It’s the most important festival in the Hindu world. In India it’s a public holiday, but Diwali is celebrated in great numbers across the globe. Apart from Hindu, Sikhs, Jains and Buddhists also commemorate Diwali in different forms, making it comparable to the western Christmas.
Although different religions attach slightly varying meanings to Diwali, the main theme is universal: the victory of light over darkness and good over evil. The main celebration of Diwali takes place on the third day, and this year it falls on October 30. The festival is so significant it is visible from space.
Globalization has encouraged many Hindus and people from other religions who celebrate Diwali to move to countries like the USA for work. Because of this, Diwali is commonly celebrated here too, albeit in smaller numbers. If you traditionally celebrate Diwali, you can still do so even if you’re far away from home. You might not be able to enjoy all the traditional Indian snacks, but with a bit of effort, you might find a shop that sells them near you.
There are many different aspects to Diwali, and the festival rituals include extensive preparations, all of which are done joyously and excitedly as the big day draws nearer.
Here are a few of the events, and incredible sights and sounds to see and enjoy on this day.
Diwali gets its name from a combination of the Sanskirt words for “light” and “row”. A very important part of the festival is to light up your home, place of work and the local temple. Rows upon rows of clay lamps are lit in the community. These lamps are called diyas and the simple act of lighting these candles already creates a joyful atmosphere.
Although this mostly takes place during the preparations for Diwali, it is also very important to decorate your house or place of work. Traditional rangoli artworks are created by making beautiful patterns with colored rice or powder in front of the house. On the main day of Diwali, these patterns form part of the cheer experienced throughout the community.

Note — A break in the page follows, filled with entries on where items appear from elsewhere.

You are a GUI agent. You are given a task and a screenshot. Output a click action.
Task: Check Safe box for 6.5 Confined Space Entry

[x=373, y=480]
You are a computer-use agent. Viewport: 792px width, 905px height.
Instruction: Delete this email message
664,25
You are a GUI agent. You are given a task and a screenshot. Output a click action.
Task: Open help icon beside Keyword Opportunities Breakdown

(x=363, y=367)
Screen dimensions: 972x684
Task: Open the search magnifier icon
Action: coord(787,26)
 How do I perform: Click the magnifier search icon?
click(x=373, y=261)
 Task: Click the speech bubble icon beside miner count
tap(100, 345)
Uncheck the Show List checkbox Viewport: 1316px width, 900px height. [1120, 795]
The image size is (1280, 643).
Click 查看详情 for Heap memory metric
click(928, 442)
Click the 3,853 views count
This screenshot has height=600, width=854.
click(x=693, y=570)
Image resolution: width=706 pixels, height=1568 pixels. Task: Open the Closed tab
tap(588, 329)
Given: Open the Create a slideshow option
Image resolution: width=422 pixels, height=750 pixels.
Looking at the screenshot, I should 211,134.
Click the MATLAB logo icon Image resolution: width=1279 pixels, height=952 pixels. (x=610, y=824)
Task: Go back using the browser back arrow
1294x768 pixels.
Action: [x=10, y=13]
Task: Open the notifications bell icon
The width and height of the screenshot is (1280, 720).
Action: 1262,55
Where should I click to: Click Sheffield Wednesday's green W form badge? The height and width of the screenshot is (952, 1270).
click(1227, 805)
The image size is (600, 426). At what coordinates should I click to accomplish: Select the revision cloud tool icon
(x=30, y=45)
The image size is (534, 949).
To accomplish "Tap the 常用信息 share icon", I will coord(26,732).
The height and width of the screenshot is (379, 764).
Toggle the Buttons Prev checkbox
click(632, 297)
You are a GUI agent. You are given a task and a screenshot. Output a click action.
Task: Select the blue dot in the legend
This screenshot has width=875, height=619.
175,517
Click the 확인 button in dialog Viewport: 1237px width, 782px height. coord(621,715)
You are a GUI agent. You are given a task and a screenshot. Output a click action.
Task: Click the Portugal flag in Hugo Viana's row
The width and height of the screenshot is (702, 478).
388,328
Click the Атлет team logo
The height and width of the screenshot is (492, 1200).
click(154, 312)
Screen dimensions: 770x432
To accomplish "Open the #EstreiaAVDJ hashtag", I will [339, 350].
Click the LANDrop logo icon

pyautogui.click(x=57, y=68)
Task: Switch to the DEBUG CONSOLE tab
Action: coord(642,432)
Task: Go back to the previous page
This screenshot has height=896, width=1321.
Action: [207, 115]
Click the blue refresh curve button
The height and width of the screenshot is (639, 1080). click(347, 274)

Incredible fireworks displays mark the main celebration of Diwali. Firecrackers is an expression of respect to the heavens for the attainment of health, wealth, knowledge, peace and prosperity. Families light them at home and displays are seen in public areas too. Because what is a big festival without fireworks?
Sweet gifts is tradition during Diwali
Unlike the western Christmas, Diwali does not involve gifting expensive electronics and the like. Rather, Diwali is about sharing food and treats. Women start making traditional Indian sweets as far as a month in advance. These delicious sweet treats are then wrapped in boxes and decorated beautifully. They are handed out as gifts to friends and family and the children are especially delighted with this rare indulgence.
Savory eats are also important
A festival is not complete without a savory spread. It is custom to enjoy many snacks throughout the day during Diwali. Savory snacks shared on the day are traditionally made with chickpeas, rice, lentils and several other varieties of flours. These are seasoned with different combinations of spices, sesame seeds, fresh fenugreek leaves or coconut. They are then molded into assorted shapes and usually deep-fried. Plates stand at the ready for visiting friends and family when they show up at each other’s houses.
The main feast and food donations
For the main meal on Diwali, traditional flatbreads, dal and vegetable curries are piled high for everyone to enjoy. While many Hindus are already vegetarian, it is also common to refrain from eating meat during Diwali. It is custom to share food with the less fortunate, so families prepare more than enough food and donate a large portion to the needy.
Wear new clothes and gold
Part of the preparations for Diwali is to go out and purchase new clothes. This special outfit is worn on the main day of Diwali. It is also custom to buy gold, even if it’s just a small piece, and to wear gold on the day.
A new beginning
The fourth day of Diwali is New Year’s day. It marks a clean slate and a fresh beginning. The lighting of the lamps and candles invites prosperity into the lives of those who celebrate. It is a beautiful festival and can be significant not only for the religious who celebrate it traditionally.
Because Diwali is such an inspiring festival, you can invite non-religious friends, or friends who are from other religions, to share a dal or curry with you to understand a bit of your culture and what makes it beautiful.